I hate goodbyes. If I go away for the weekend and have to say goodbye to my dog, I will cry. The thought of saying goodbye to the people I had spent the last 9 days with filled me with dread. We had laughed, cried (mostly with laughter), argued, discussed and experienced two of the most amazing countries together and I can honestly say I will never forget them. Luckily, many of them live in Australia, so now I’ve got an excuse to go visit their hometowns! And as for those who live overseas, well I may just have to wait a little longer before seeing them!
The hardest goodbye I’ve ever had to say was the day I finished exchange. I’d spent a semester at the University of East Anglia in Norwich, England, and met people who are now more like family than friends to me. Thankfully, some live in Australia but others live a little further away…. So the first thing I did after we docked in Athens? Jump on a plane and head to England.
My first stop was Kent, where a former flatmate lives when he’s not at uni. Jamie and I get on like a house on fire and he and his parents had very graciously offered to let me stay with them while I was in town.
We hit the ground running, and no sooner was I in Kent than Jamie and his mum were taking me on my very own walking tour. Kent is located conveniently close to Rochester, which was our first stop for the day. The town’s most famous former resident is the one and only Charles Dickens and close to everything that can be related to Dickens, is.
We began with a much needed beverage at The Leather Bottle, which served as inspiration for Dickens’ first novel, the Pickwell Papers. As much room as humanly possible has been devoted to showcasing Dickensian drawings, writings and other paraphernalia. The Leather Bottle even proudly shows off a glass case which contains Dickens briefcase, and you can have a seat in Dickens writing chair and contemplate life.
I particularly enjoyed this quote above the bar
We soon moved on to one of the oldest Cathedrals in England. To the trained eye, Rochester Cathedral screams it’s heritage, but sadly this is not a skill I possess. Happily for me, Jamie’s Mum is a Religious Historian and she was able to point out some of the finer details. Jamie also has a flair for history and between them they impressed upon me a wealth of knowledge.
One of the lighter notes I picked up was that somewhere in Rochester Cathedral, there is a floor tile that has been placed upside-down on purpose. We soon made it our mission to find it, and Jamie was crowned Owl-Eyes for his find!
The Sanctuary was also beautiful and one of the biggest I have ever seen.
I’ve always had a bit of a thing for churches. I don’t know if it is their peace and quiet or church-goers devotion or their inherent beauty, but I’ve always enjoyed a wander through.
After paying our respects, the Dickens tour resumed. This alley contains the house which inspired Mr Tope’s dwelling in “The Mystery of Edwin Drood.” It was just so quintessentially, adorably English!
I don’t know why the English like bunting so much but I’d really like Sydney to adopt some.
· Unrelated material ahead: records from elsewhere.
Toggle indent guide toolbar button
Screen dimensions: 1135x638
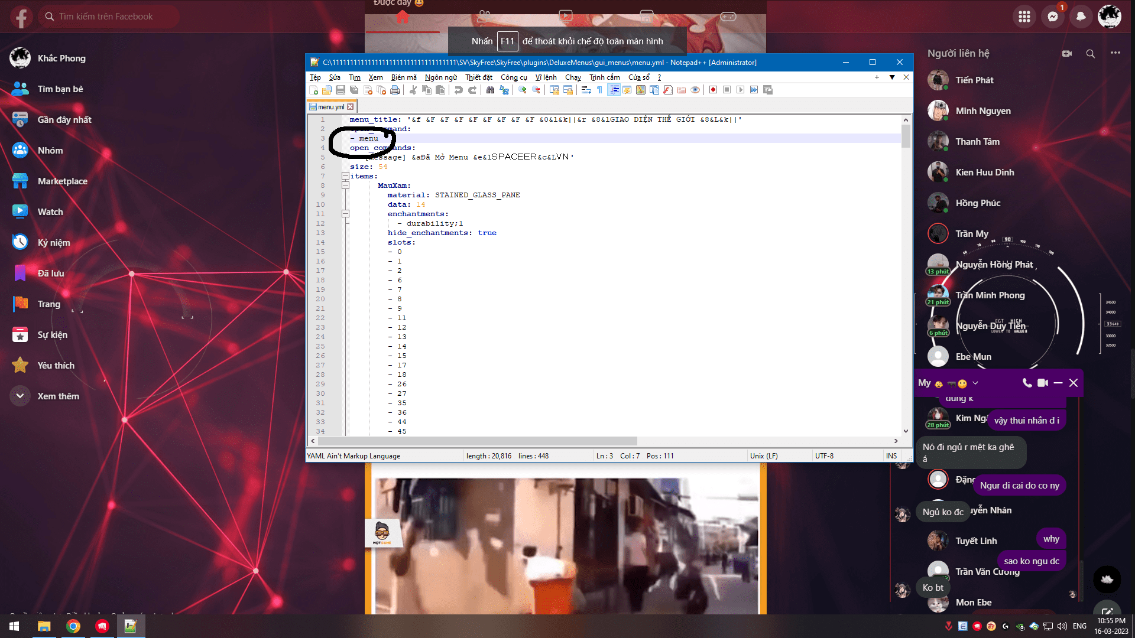click(x=614, y=90)
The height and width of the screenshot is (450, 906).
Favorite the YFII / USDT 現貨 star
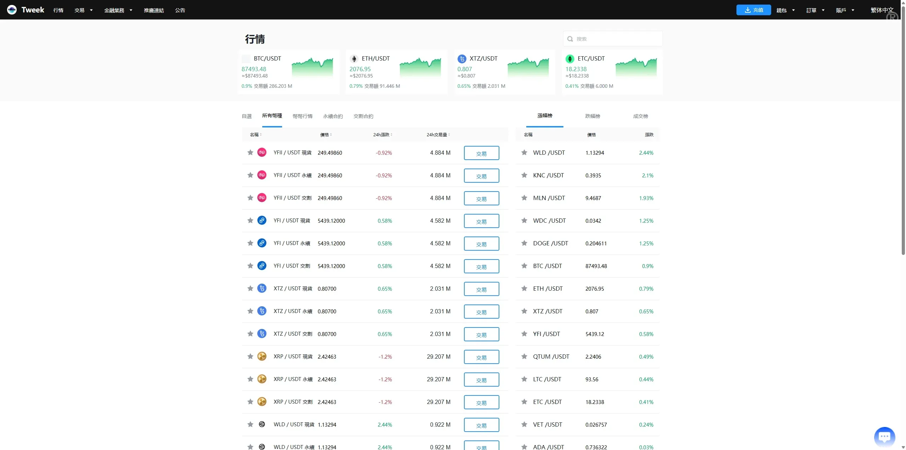(250, 153)
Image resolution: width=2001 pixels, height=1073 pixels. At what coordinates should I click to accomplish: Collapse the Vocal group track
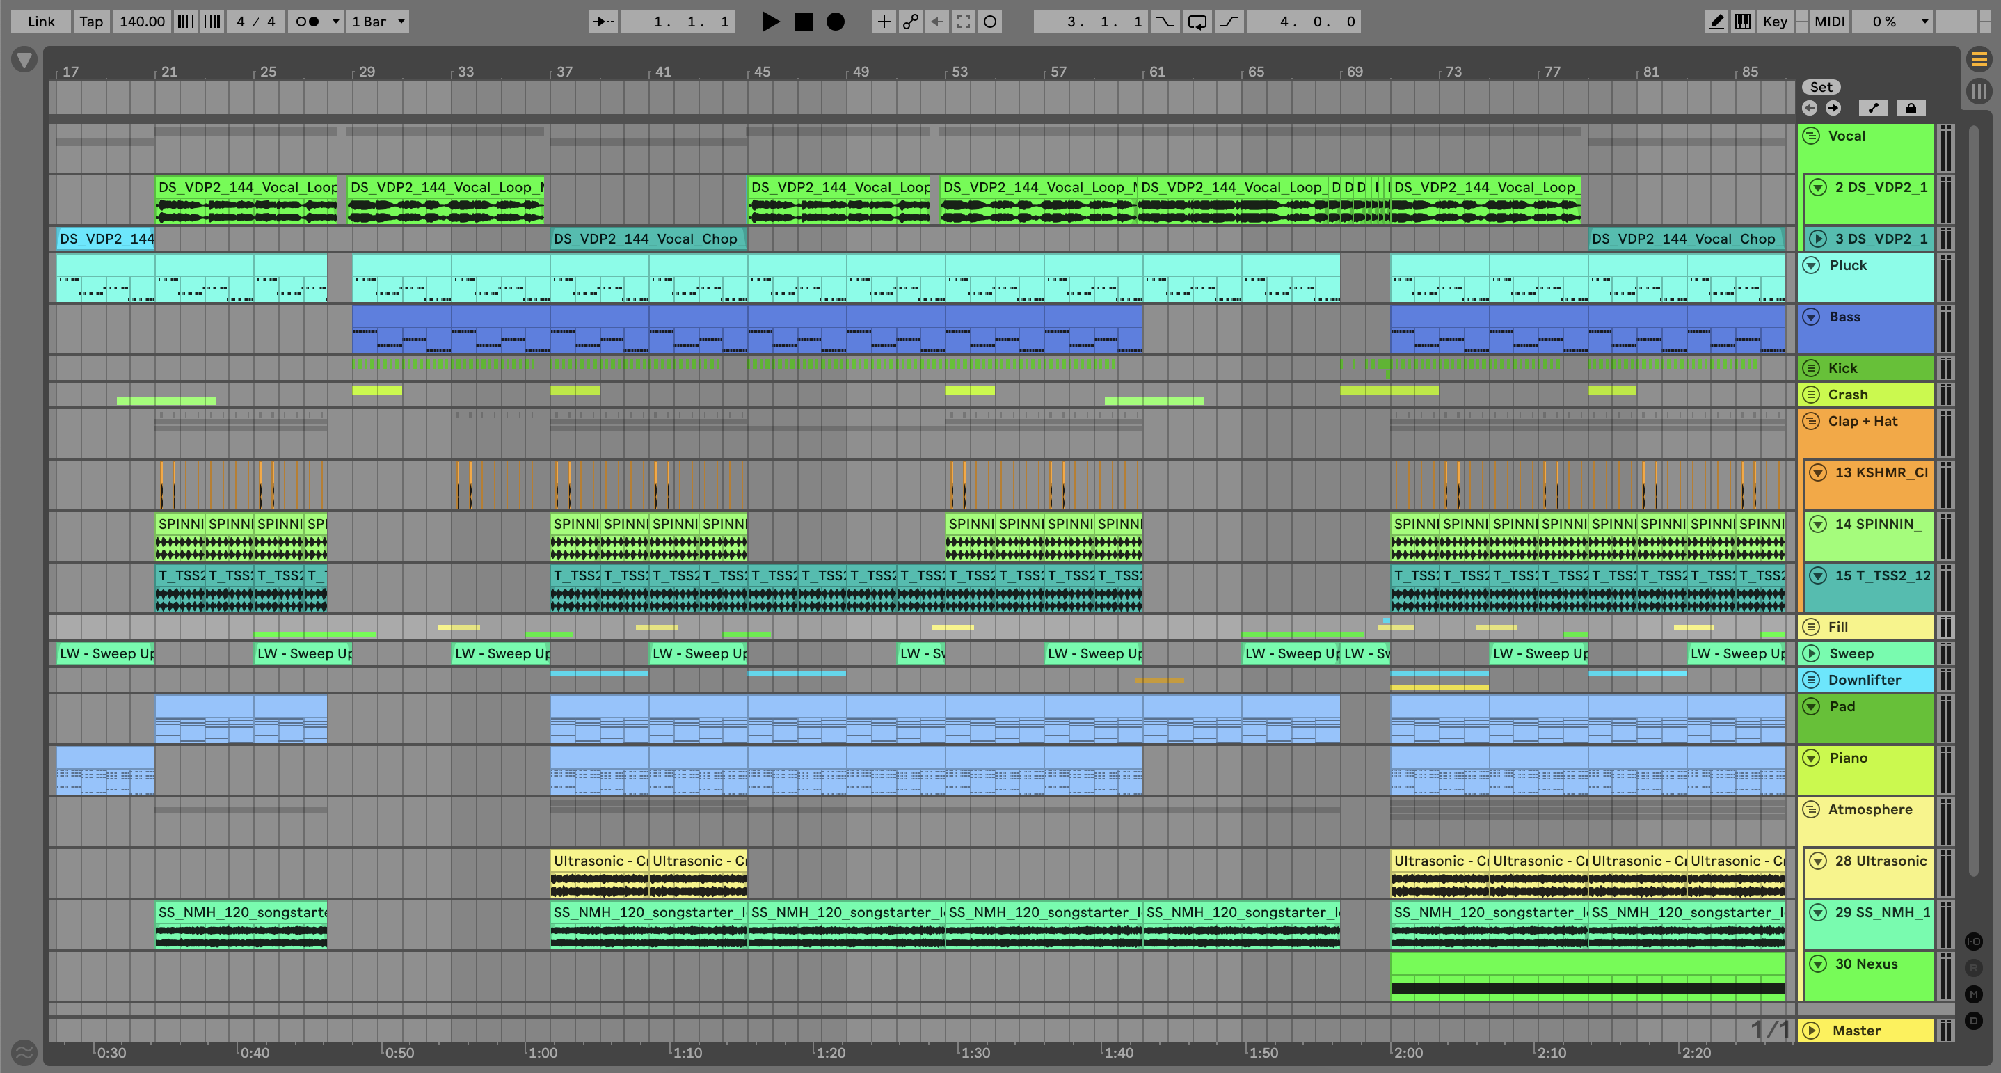[x=1811, y=136]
We wandered a little further down the street before we came to Charles Dickens’ writing Chalet. Yep, rather than write in his study, Dickens purchased a Swiss Chalet and had it uprooted and moved across the road from his house. He then had a tunnel dug under the road so that if inspiration struck, he didn’t have to wait for something as mundane as traffic to jot down his brilliance. The Charles Dickens’ Foundation had the chalet moved closer into Rochester and built a garden around it.
They also brought the well, but however hard Jamie tried, it seems it’s just not functional.
I was also fortunate to visit Gad’s Hill Place, formerly the Dickens’ residence. Coincidentally, Gad’s Hill Place has been a school for a number of years and Jamie did some of his junior schooling there. His Mum was so involved on various Committees that she was able to swing us a wander through. What a champion!
Dickens’ study has been converted into the Principal’s Office. Imagine getting into trouble and having to face up to your crimes here??
Literally every possible wall is covered with floor to ceiling bookshelves, including the back of the door. Sounds like the perfect library!
We wandered from the study through to the Observatory, where you can see the actual lounge Dickens passed away on. I declined to test it’s comfort.
Halfway through dinner one night, Dickens suffered a stroke and was removed to this lounge. He reportedly called out for “Ellen” in his sleep and never regain consciousness. Although Dickens’ affair with actress Ellen Ternan was no secret, that can’t have been easy for the author’s wife!
Dickens was buried against his wishes in Poets Corner in Westminster Abbey. He had wanted “an inexpensive, ostentatious and strictly private” funeral and to be buried in Rochester Cathedral. Oops.
Tell me, would you have been as giddy as I was at the Dickens locations? Or is there an author you’d be more excited by? Shakespeare? J.K. Rowling? George R. R. Martin? Let me know who and where in a comment so I can add it to my list of places to visit!